Furthermore, it is apparent that legislation, particularly in Western democracies, has largely been reactive. For example, the laws passed in the US and Australia were directly spurred by public outrage over the sexual exploitation of deepfakes. Likewise, the concern for electoral integrity in many jurisdictions is a direct response to fears of political manipulation. While such laws are crucial for closing loopholes, the need for proactive and adaptable frameworks that anticipate future technological developments and societal harms has become increasingly evident.
This review of global responses underscores the urgent need for more coherent international cooperation.

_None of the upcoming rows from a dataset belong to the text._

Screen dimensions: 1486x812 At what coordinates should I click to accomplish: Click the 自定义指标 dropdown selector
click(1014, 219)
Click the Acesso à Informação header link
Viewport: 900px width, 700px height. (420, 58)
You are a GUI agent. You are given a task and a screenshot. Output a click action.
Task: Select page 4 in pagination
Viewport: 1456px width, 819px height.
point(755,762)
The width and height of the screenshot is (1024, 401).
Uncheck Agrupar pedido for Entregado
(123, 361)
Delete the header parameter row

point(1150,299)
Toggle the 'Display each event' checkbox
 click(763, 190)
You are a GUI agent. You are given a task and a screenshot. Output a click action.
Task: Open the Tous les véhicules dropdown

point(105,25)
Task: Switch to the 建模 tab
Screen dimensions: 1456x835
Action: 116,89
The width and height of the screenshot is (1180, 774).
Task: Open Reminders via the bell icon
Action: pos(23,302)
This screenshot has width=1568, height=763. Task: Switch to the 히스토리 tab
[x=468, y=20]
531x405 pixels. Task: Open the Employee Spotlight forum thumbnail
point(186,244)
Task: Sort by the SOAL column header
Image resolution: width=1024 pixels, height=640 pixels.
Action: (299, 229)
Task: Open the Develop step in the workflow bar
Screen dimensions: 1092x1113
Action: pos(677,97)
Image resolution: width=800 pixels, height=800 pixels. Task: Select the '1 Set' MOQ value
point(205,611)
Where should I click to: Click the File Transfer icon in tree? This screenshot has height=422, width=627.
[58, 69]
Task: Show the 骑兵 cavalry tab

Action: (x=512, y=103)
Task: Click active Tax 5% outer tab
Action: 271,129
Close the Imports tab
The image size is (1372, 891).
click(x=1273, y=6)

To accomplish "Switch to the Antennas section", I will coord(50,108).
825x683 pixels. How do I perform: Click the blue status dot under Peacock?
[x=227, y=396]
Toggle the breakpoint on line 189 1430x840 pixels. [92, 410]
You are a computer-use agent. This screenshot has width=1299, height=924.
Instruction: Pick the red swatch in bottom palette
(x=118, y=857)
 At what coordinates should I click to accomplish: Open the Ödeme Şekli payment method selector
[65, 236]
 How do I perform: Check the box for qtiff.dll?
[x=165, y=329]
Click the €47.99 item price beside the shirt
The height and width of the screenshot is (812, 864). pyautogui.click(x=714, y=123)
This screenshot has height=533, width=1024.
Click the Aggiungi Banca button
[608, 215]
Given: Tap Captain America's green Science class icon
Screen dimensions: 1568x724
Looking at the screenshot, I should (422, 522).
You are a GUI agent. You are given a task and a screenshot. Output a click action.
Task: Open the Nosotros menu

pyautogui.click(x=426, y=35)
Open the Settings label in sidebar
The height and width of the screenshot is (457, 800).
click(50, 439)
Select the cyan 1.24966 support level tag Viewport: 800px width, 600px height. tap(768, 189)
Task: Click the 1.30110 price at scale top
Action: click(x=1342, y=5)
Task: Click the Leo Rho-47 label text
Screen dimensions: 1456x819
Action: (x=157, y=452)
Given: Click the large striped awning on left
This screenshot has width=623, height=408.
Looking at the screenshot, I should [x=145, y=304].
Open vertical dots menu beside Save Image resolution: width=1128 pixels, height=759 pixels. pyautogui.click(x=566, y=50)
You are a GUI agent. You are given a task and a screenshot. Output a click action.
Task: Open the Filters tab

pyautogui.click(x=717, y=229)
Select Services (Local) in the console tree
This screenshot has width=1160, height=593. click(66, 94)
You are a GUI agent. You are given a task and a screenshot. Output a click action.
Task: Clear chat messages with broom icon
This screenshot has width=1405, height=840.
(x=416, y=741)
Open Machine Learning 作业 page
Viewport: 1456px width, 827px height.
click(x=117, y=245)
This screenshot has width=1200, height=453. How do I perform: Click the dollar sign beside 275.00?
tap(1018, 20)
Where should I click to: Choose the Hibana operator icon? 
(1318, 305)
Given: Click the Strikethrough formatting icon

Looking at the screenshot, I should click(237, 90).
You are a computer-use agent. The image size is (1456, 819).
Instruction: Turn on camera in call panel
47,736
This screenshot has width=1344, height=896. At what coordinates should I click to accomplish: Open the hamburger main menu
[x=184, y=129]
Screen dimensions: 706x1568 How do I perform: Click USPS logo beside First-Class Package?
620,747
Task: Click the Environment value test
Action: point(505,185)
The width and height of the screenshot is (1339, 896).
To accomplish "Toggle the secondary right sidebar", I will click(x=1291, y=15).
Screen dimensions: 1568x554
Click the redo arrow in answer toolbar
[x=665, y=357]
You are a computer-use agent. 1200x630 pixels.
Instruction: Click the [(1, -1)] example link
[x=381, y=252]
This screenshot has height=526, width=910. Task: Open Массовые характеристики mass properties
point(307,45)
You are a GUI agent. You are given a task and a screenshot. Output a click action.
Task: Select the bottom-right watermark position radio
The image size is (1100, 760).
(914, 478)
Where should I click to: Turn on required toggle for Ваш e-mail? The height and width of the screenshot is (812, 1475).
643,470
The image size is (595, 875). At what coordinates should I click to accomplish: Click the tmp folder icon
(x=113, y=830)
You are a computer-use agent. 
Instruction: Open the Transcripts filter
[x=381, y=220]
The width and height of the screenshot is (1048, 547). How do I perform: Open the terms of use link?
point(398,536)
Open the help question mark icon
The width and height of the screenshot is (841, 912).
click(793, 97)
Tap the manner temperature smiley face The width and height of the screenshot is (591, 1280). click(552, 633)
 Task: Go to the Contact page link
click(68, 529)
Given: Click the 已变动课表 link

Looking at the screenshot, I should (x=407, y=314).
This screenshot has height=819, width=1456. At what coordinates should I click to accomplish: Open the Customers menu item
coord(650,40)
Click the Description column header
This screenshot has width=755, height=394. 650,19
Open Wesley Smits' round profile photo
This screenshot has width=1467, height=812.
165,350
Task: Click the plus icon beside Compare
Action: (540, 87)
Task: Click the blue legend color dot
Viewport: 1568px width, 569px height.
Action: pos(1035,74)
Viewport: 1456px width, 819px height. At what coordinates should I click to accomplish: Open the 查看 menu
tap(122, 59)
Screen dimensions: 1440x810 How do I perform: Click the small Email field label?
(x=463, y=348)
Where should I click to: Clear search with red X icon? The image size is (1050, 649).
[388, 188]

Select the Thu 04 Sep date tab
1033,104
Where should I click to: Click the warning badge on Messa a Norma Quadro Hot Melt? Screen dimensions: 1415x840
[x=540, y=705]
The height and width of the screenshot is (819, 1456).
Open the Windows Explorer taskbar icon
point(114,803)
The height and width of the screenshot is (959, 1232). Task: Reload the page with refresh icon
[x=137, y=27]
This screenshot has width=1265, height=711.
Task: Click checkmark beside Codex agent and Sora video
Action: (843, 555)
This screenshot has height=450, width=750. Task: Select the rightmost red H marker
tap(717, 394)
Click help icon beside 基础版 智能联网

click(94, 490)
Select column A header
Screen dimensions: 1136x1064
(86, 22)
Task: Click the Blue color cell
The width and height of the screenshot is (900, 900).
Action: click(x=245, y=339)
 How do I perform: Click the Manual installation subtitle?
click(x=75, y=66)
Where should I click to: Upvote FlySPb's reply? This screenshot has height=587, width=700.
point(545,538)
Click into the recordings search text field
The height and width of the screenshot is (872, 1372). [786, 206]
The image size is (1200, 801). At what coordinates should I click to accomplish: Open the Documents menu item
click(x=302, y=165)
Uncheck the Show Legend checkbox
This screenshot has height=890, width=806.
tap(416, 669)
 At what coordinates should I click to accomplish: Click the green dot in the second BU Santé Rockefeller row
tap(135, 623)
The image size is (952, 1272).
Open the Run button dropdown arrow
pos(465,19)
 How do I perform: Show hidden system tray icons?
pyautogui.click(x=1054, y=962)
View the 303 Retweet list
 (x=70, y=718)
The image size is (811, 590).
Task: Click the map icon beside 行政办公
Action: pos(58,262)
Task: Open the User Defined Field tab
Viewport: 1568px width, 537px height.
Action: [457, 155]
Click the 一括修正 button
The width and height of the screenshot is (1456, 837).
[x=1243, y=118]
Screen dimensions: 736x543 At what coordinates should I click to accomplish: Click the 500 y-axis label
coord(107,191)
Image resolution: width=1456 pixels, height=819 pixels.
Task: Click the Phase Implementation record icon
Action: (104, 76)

The very nature of online technologies necessitates a coordinated, cross-border approach. International organizations, such as the United Nations, can play a critical role in harmonizing legal standards, promoting shared best practices, and facilitating the exchange of information to combat the global deepfake threat. Furthermore, multistakeholder dialogues involving governments, industry, civil society, and technical experts are essential for developing effective, adaptive, and ethically grounded solutions. As deepfake technologies continue to evolve at an accelerating pace, a collaborative and forward-looking
legal and policy strategy will be critical to ensuring digital trust and safeguarding the integrity of the information ecosystem.